In carica da poco più di tre anni, il Procuratore generale della Confederazione, Stefan Blättler, sottolinea in questa intervista realizzata per la pubblicazione romanda Gotham City come la sicurezza passi anche dalla lotta contro la criminalità organizzata e contro la criminalità economica: «Se una grande azienda non rispetta il quadro giuridico, ciò mina la fiducia nella Svizzera e nelle sue istituzioni. Questo ha un impatto molto diretto sullo sviluppo del Paese». Lʼintervista è stata realizzata a Berna il 26 febbraio assieme al giornalista vodese François Pilet. Signor Blättler, se ci fosse un cantiere, una trasformazione che ritiene di poter portare a termine durante il suo mandato e di cui sarebbe orgoglioso, quale sarebbe?
Ci sono diversi punti importanti. Il primo è chiaramente quello delle risorse assegnate al perseguimento penale. Non mi riferisco alle risorse di cui dispongo direttamente, cioè al numero di collaboratori e procuratori. Su questo punto lo dico apertamente e con gratitudine: il Parlamento mi ha ascoltato. Ho ricevuto il rinforzo che avevo chiesto (ndr: sette posti nel 2025). Detto ciò, ho anche deplorato pubblicamente il fatto che i partner da cui dipende l’MPC, in particolare la polizia federale, non dispongano delle risorse necessarie. Può fornirci un esempio delle difficoltà che ciò comporta?

Estratto di partenza:
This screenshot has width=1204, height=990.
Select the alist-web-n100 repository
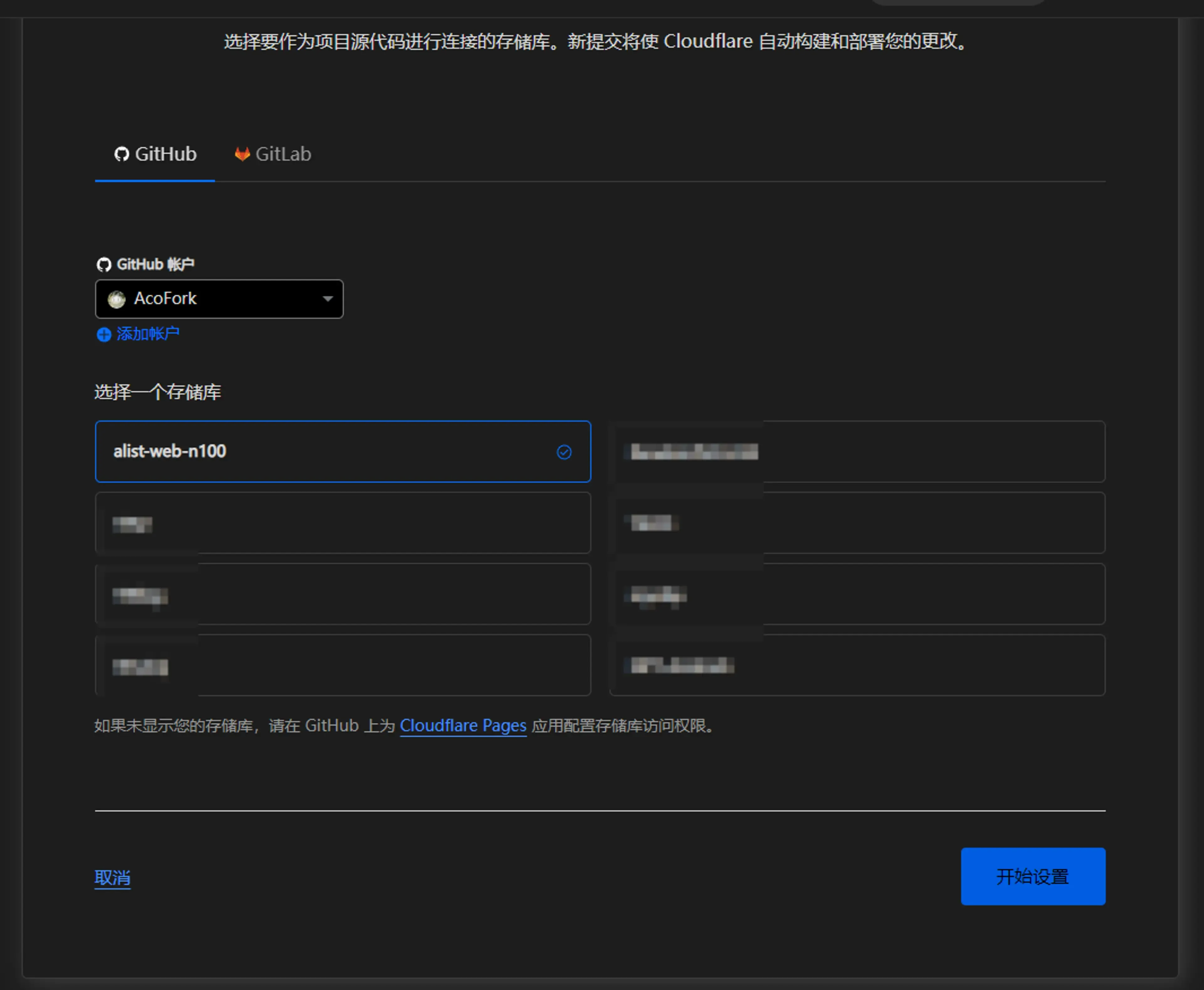[342, 452]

La richiesta: Stampa il passo dell'intervista che comincia con le parole contenenti "In carica da" e finisce con "orgoglioso, quale sarebbe?".

Soluzione del compito:
In carica da poco più di tre anni, il Procuratore generale della Confederazione, Stefan Blättler, sottolinea in questa intervista realizzata per la pubblicazione romanda Gotham City come la sicurezza passi anche dalla lotta contro la criminalità organizzata e contro la criminalità economica: «Se una grande azienda non rispetta il quadro giuridico, ciò mina la fiducia nella Svizzera e nelle sue istituzioni. Questo ha un impatto molto diretto sullo sviluppo del Paese». Lʼintervista è stata realizzata a Berna il 26 febbraio assieme al giornalista vodese François Pilet. Signor Blättler, se ci fosse un cantiere, una trasformazione che ritiene di poter portare a termine durante il suo mandato e di cui sarebbe orgoglioso, quale sarebbe?